▸ Directions for this task
Everything from the line containing "Task: Expand the" through the line containing "Task: Click the info icon next to User Agent" in the listing below should be copied exactly, and nothing more.

▸ Data supplied
═══

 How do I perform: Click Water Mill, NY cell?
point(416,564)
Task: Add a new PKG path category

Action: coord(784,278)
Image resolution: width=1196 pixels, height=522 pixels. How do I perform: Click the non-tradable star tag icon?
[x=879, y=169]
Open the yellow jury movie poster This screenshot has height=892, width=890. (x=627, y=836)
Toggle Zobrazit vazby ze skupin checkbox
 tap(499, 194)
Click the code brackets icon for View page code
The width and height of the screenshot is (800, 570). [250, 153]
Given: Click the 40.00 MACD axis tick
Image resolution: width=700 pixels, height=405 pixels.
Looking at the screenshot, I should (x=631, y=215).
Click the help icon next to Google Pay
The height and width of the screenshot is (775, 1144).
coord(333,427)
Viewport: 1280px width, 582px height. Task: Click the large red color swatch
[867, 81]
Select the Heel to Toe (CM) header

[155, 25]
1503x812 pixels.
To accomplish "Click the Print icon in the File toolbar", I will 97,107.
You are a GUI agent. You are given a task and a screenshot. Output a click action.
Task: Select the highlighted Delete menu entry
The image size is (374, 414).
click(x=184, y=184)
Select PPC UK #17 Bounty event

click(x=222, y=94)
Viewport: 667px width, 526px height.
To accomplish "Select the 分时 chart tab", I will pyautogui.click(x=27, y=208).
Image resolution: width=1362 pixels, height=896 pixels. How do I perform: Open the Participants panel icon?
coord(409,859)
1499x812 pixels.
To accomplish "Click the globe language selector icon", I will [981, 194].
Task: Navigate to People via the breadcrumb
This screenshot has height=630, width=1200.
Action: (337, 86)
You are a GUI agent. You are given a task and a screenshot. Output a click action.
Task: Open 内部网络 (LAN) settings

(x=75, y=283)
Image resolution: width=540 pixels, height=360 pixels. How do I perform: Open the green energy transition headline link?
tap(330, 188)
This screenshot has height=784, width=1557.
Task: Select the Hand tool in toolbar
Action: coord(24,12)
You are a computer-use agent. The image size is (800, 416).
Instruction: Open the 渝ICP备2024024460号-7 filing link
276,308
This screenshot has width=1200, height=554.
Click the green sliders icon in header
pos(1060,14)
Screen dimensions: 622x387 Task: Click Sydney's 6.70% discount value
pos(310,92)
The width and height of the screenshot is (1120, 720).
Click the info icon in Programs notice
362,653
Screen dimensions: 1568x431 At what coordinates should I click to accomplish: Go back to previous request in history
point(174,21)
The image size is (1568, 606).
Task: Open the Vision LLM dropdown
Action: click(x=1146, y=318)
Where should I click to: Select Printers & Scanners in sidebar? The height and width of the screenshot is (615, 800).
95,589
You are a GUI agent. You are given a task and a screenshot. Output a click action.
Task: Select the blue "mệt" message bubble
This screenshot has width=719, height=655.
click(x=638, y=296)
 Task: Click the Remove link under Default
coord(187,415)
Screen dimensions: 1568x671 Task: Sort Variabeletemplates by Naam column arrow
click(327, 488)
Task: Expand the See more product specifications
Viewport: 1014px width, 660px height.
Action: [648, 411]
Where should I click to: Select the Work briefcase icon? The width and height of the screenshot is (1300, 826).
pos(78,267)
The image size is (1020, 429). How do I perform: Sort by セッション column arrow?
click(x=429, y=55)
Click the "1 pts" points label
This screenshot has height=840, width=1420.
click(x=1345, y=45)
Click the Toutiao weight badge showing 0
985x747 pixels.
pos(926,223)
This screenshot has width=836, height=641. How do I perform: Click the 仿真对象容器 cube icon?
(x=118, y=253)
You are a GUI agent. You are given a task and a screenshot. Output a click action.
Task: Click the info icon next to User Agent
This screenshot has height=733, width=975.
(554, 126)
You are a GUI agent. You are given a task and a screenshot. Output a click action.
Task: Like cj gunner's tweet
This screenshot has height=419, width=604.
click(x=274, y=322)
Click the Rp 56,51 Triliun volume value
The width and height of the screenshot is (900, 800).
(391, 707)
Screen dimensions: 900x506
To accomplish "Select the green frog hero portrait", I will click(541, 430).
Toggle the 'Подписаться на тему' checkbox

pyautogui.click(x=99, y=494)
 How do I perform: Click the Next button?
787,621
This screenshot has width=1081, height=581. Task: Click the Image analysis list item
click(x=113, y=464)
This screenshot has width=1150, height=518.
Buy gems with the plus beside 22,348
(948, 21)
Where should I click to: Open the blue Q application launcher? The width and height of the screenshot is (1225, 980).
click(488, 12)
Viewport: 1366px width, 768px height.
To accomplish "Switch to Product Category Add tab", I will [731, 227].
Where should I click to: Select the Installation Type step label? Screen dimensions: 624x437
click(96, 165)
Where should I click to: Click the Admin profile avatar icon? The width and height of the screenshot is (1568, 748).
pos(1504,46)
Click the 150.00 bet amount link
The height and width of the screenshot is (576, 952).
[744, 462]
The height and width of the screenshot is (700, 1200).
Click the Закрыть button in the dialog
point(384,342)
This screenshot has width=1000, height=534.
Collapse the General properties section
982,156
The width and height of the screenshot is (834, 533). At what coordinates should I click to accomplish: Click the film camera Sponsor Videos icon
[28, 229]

═══

▸ Finished exercise
Task: Expand the See more product specifications
Viewport: 1014px width, 660px height.
Action: [648, 411]
Where should I click to: Select the Work briefcase icon? The width and height of the screenshot is (1300, 826).
pos(78,267)
The image size is (1020, 429). How do I perform: Sort by セッション column arrow?
click(x=429, y=55)
Click the "1 pts" points label
This screenshot has height=840, width=1420.
click(x=1345, y=45)
Click the Toutiao weight badge showing 0
985x747 pixels.
pos(926,223)
This screenshot has width=836, height=641. How do I perform: Click the 仿真对象容器 cube icon?
(x=118, y=253)
You are a GUI agent. You are given a task and a screenshot. Output a click action.
Task: Click the info icon next to User Agent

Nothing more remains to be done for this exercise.